They are not really saving bandwidth but saving "external bandwidth" (= "external memory bandwidth requirement"), that is, bandwidth on the bus between GPU and main memory, since they are, speaking in a simplified manner, only reading texture data from main memory but render (i.e., write pixels) into the internal eDRAM. The total bandwidth that they consume does not change, it is just split between main memory and eDRAM.
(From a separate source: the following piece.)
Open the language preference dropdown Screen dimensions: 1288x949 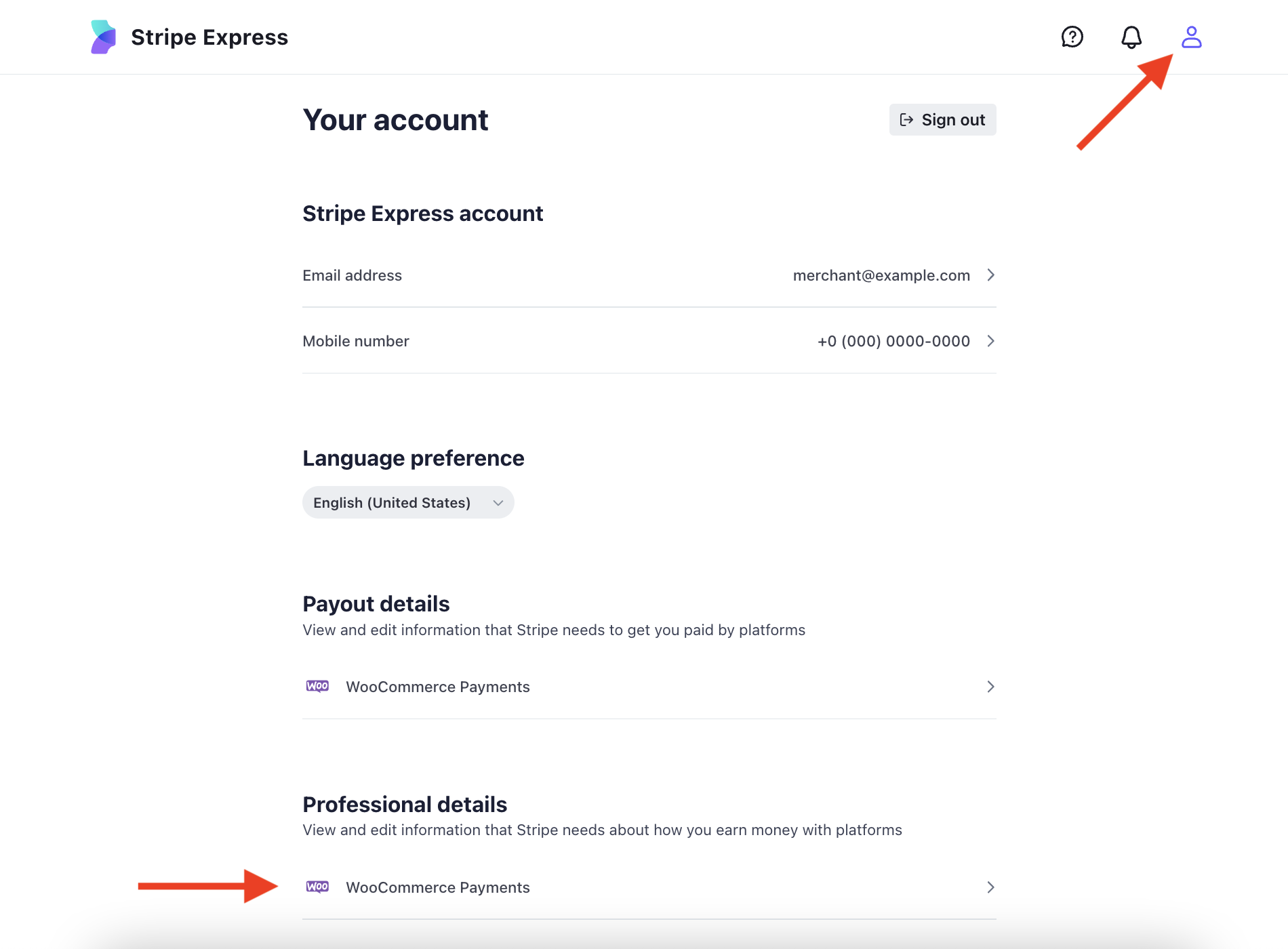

That is nothing new, since it is exactly what the eDRAM/eSRAM's main purpose is. It is small enough to hold render targets ("pixelbuffers") which, for 1080p, take 1920 x 1080 x the information per pixel (in the example you quoted 12bytes) ~= 23MB (or ~11MB at 720p). Despite their relatively small memory footprint, reading and writing into those buffers consumes much bandwidth, especially if you are rendering in multiple passes; which you do in case of deferred rendering. In this technique you gather information in a first pass and store that into a G-Buffer. You then use that information in a second pass to render the actual picture more efficiently. That was actually some sort of a problem for the 360 since a G-Buffer like the one you described didn't quite fit into its 10MB of eDRAM. That is the reason why games like Halo 3 didn't run at true 720p.
Anyway, in summary, you don't save total bandwidth, you save bandwidth between GPU and main memory. Since the bandwidth of DDR3 is limited, mitigating that limit is the main purpose of eSRAM.